公判ではAがBに暴行、つまり殴ったり蹴ったりして怪我をさせてしまったとします。そして起訴された。
起訴というのは裁判沙汰にしたということです。

はい。AがBに怪我をさせてしまって警察で調べられ検察庁に送りさらに調べて、起訴された、その裁判ですね。

公判ではまず、
①裁判官が、Aが人違いでないことを確かめるためにAについて尋ねます。これを「人定質問」といいます。具体的には本籍・住所・氏名・職業・生年月日を言わせます。
②検事が「起訴状朗読」といってAがBに怪我を負わせた事柄を朗読して、こういうことなので公判請求している。つまり裁判になったよという。
③次に裁判官が「黙秘権の告知」といってAに黙秘権があることを告知し、今、検事が起訴状朗読をしたが「A」あなたは「B」に対して怪我を負わせたことに対して「どうですか」と聞く。

 

あー、なるほど。裁判官がAに確かめる。

①検事がAがやったことは犯罪だからと立証する。Aを被告人といいます。
②裁判官がAに「黙秘権」があることを告知する。そういう流れですね。
そうそう、ここで1つ、民事事件と刑事事件でのAさんの呼び方が違います。刑事事件ですとAを被告人です。民事事件では訴えた人を原告、訴えられた人を被告といい、被告人とは呼びません。

①本人確かめの裁判官
②起訴状朗読の検事
③黙秘権告知の裁判官 
ここまでで、弁護士が出てこないですね。

そうですね。検事が起訴状朗読でAがBに対して怪我を負わせた事に対して、どうして、こうなったのかと言って起訴になった刑法○○条にあたる等を読み上げる。
裁判官がAに対して、検事が読んだことについて「相違ありますかどうですか」と聞く。「認めますか、反論しますか」と聞く。

弁護士はいつ登場するのですか。

はい、ここからやっと弁護士が登場します。弁護士はAの味方です。
刑が軽くなるようにとか、Bに謝罪したりとか、治療費は支払っているとか、反省しているとかの状況を話したり、こことここが検事とAの言っていることと違うとか反論したり、部分的に同意したりします。

そしたら検事はそのことを含めてどうするのですか。

検事は「冒頭陳述」といい、事件の内容を細かく書いた「冒頭陳述書」を出します。

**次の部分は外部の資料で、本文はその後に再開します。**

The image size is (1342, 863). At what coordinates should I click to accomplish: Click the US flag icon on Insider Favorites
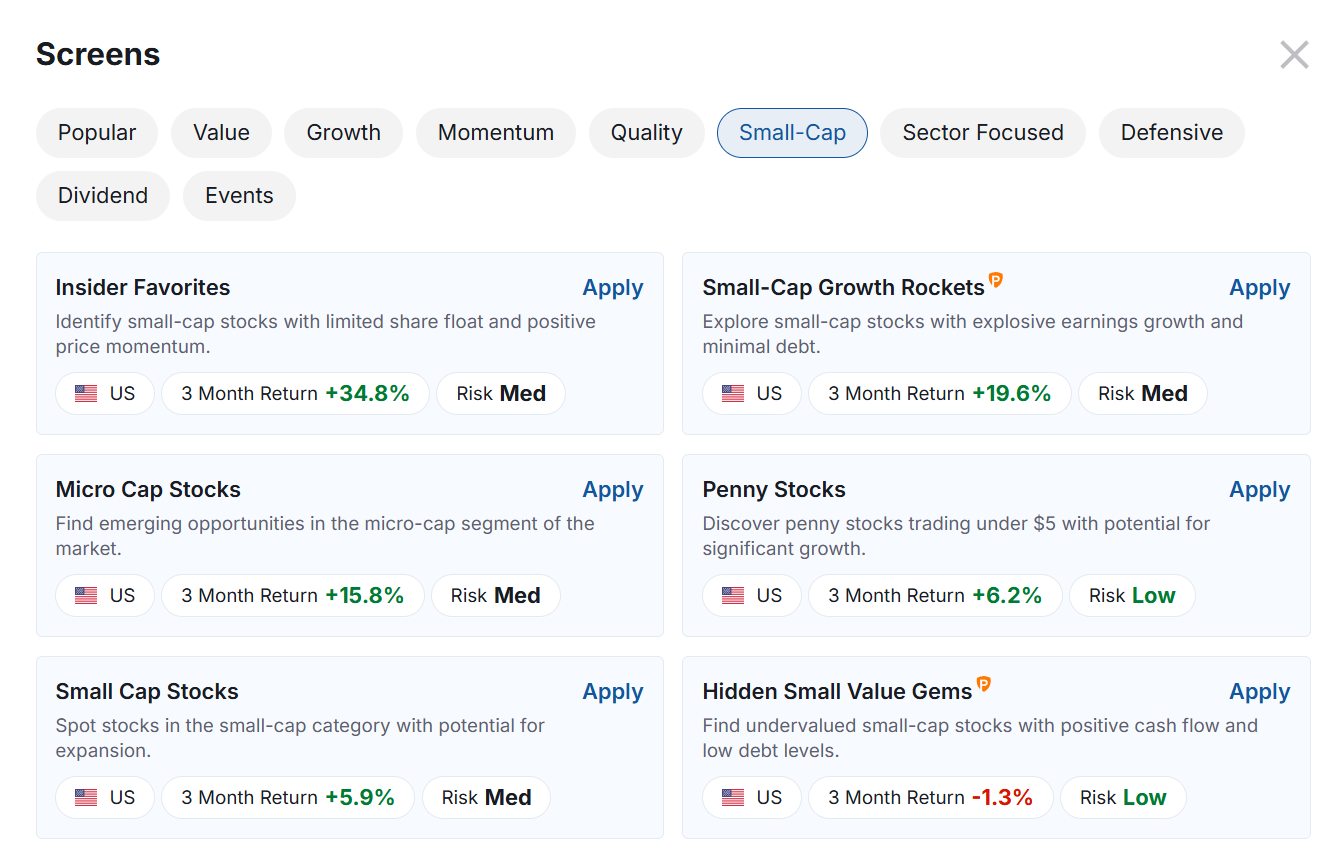click(x=86, y=393)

さらに「検事立証」という弁護士が行ったことに対して新しい証拠とか、追加の調べたものとかを出し、激しい議論を交わします。
そして検事の「論告・求刑」と弁護士の「最終弁論」です。

最後は判決ですか。

いいえ、最後は裁判官が「最終陳述」といってAさんに「何か言いたいことはありますか」と聞き、Aさんは何か言って、判決は後日になります。

なるほど。それでは、先生、今日のポイントをお願いします。

最初に申し上げましたとおり、民事事件はただ「書面のとおりです」と言うだけで書面の内容を全く読み上げません。したがって傍聴していてもさっぱりわかりません。
これに対して、刑事事件では民事事件と違い全て陳述や証拠やいきさつ等、裁判の中で分かりやすいように読み上げます。

今回の流れを参考にぜひ傍聴してみてください。裁判所に入り口で法廷の部屋ごとに今日の開廷時間・内容が書いてあります。刑事事件はすべて言葉のやりとりです。